BEGIN Extracted entries
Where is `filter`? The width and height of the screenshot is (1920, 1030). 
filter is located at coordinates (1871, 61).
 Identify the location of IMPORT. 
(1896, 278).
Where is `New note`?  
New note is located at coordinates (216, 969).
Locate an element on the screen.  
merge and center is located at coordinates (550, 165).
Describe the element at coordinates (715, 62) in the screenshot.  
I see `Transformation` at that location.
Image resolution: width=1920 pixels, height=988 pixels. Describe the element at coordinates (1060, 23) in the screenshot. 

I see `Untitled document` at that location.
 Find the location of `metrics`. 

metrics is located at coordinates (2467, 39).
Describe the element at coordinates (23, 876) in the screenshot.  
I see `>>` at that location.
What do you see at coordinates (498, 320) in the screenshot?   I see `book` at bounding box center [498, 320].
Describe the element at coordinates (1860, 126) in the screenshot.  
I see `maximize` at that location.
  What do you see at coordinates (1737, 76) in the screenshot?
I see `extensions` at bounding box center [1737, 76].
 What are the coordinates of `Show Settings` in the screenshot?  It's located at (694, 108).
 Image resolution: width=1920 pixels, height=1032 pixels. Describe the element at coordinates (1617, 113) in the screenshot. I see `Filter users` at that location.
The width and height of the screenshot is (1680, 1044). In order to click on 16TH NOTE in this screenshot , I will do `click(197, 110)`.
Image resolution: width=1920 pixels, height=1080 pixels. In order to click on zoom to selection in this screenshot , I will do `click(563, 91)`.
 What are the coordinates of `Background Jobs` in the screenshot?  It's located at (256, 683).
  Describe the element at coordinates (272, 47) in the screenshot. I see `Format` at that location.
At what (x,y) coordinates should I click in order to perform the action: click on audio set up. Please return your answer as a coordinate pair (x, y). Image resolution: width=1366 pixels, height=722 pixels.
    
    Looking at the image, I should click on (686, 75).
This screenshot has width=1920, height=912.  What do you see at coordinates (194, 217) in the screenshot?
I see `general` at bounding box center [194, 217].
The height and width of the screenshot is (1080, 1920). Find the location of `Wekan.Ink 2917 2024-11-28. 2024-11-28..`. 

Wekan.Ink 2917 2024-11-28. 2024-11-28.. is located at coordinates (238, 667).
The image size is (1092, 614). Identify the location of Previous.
END Extracted entries
_Task statement:_ Update the data above, putting "Determine the position of" in place of "Identify the location of" wherever it occurs and leaving everything else unchanged.

_Task answer:_
Where is `filter`? The width and height of the screenshot is (1920, 1030). 
filter is located at coordinates (1871, 61).
 Determine the position of IMPORT. 
(1896, 278).
Where is `New note`?  
New note is located at coordinates (216, 969).
Locate an element on the screen.  
merge and center is located at coordinates (550, 165).
Describe the element at coordinates (715, 62) in the screenshot.  
I see `Transformation` at that location.
Image resolution: width=1920 pixels, height=988 pixels. Describe the element at coordinates (1060, 23) in the screenshot. 

I see `Untitled document` at that location.
 Find the location of `metrics`. 

metrics is located at coordinates (2467, 39).
Describe the element at coordinates (23, 876) in the screenshot.  
I see `>>` at that location.
What do you see at coordinates (498, 320) in the screenshot?   I see `book` at bounding box center [498, 320].
Describe the element at coordinates (1860, 126) in the screenshot.  
I see `maximize` at that location.
  What do you see at coordinates (1737, 76) in the screenshot?
I see `extensions` at bounding box center [1737, 76].
 What are the coordinates of `Show Settings` in the screenshot?  It's located at (694, 108).
 Image resolution: width=1920 pixels, height=1032 pixels. Describe the element at coordinates (1617, 113) in the screenshot. I see `Filter users` at that location.
The width and height of the screenshot is (1680, 1044). In order to click on 16TH NOTE in this screenshot , I will do `click(197, 110)`.
Image resolution: width=1920 pixels, height=1080 pixels. In order to click on zoom to selection in this screenshot , I will do `click(563, 91)`.
 What are the coordinates of `Background Jobs` in the screenshot?  It's located at (256, 683).
  Describe the element at coordinates (272, 47) in the screenshot. I see `Format` at that location.
At what (x,y) coordinates should I click in order to perform the action: click on audio set up. Please return your answer as a coordinate pair (x, y). Image resolution: width=1366 pixels, height=722 pixels.
    
    Looking at the image, I should click on (686, 75).
This screenshot has width=1920, height=912.  What do you see at coordinates (194, 217) in the screenshot?
I see `general` at bounding box center [194, 217].
The height and width of the screenshot is (1080, 1920). Find the location of `Wekan.Ink 2917 2024-11-28. 2024-11-28..`. 

Wekan.Ink 2917 2024-11-28. 2024-11-28.. is located at coordinates (238, 667).
The image size is (1092, 614). Determine the position of Previous.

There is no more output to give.